Task directions:
Rewrite the material below with "results" replaced by "matches" and every other line left unchanged. Omit the pictures from your answer.

BEGIN Stored records

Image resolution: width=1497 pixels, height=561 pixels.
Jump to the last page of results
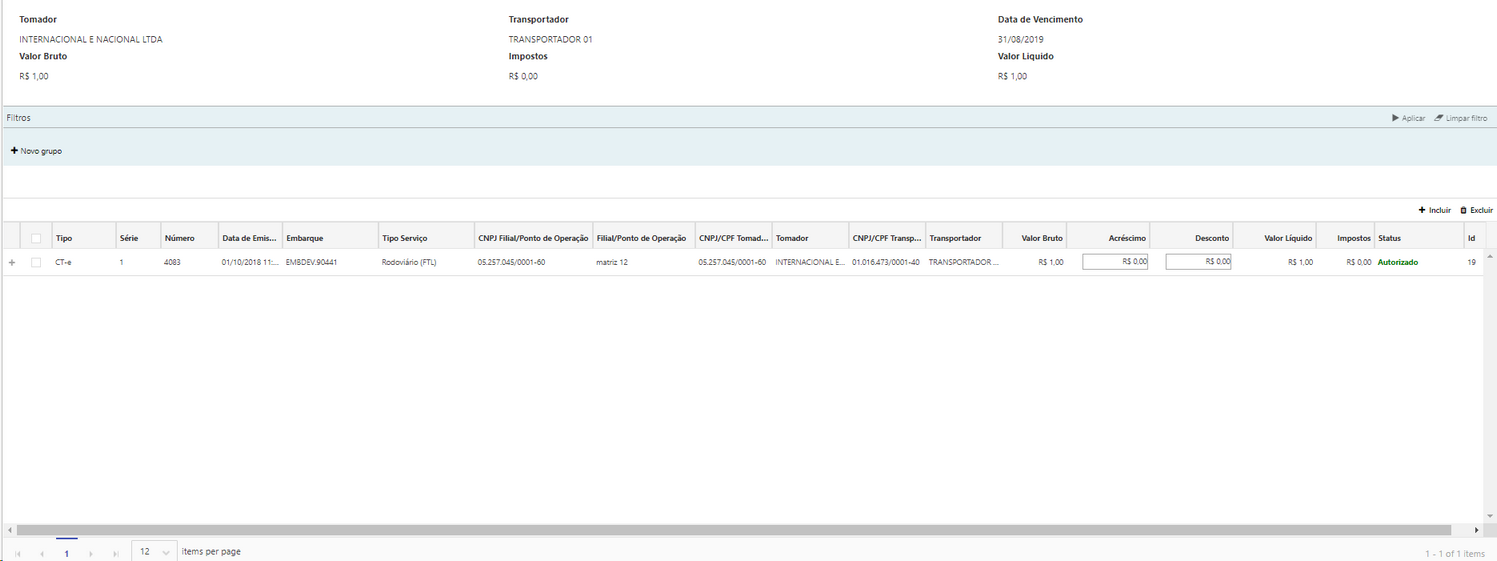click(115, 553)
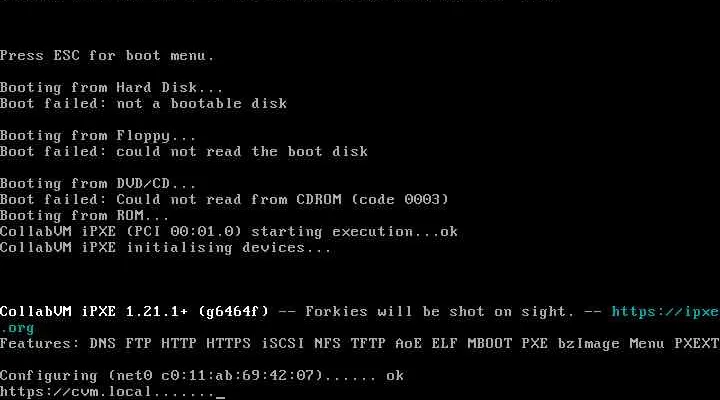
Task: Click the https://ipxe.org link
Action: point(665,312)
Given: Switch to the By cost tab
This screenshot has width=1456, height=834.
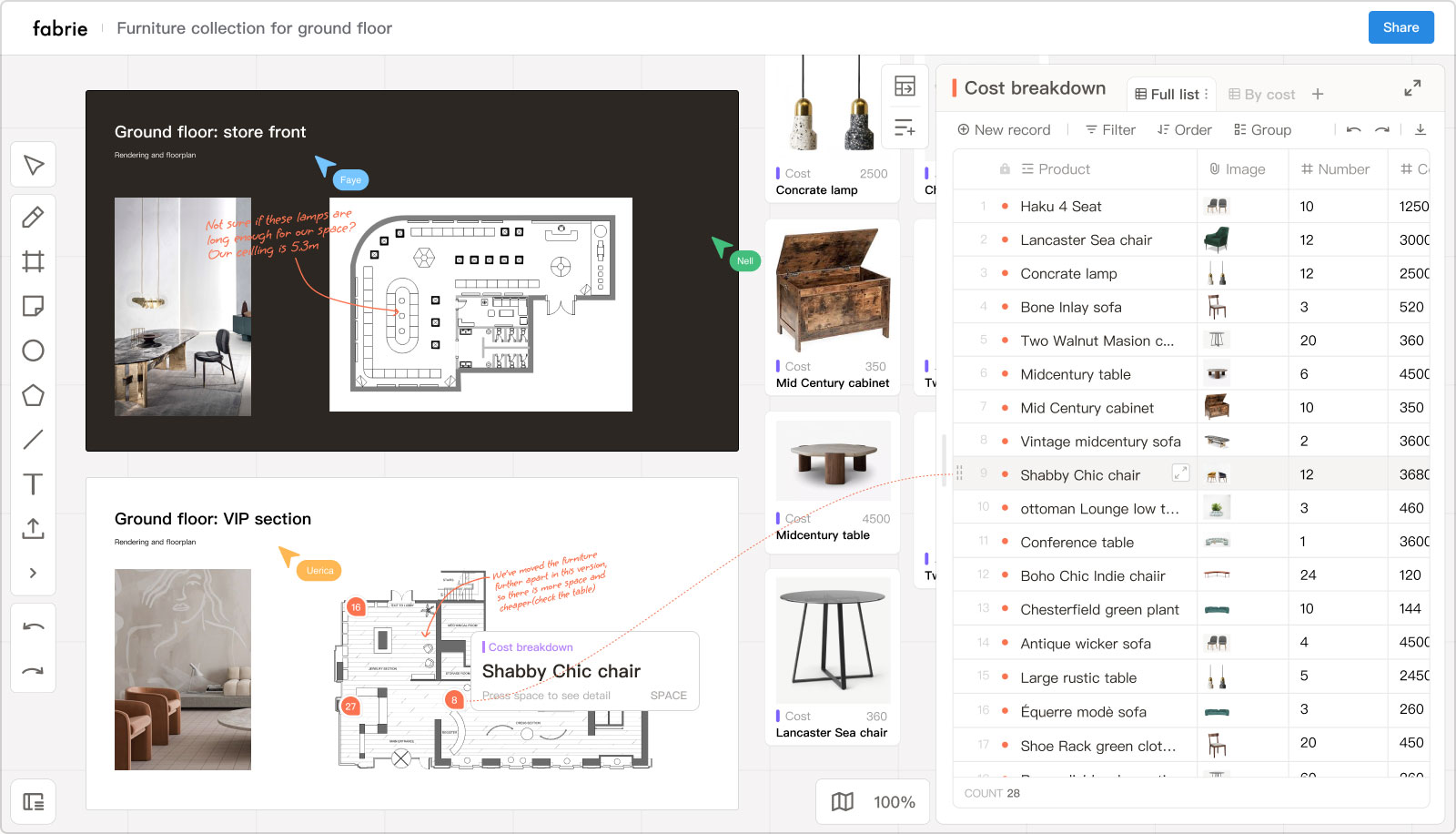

END Stored records

Answer to the problem:
Image resolution: width=1497 pixels, height=561 pixels.
Jump to the last page of matches
click(115, 553)
Task: Click the https://ipxe.org link
Action: point(665,312)
Given: Switch to the By cost tab
This screenshot has width=1456, height=834.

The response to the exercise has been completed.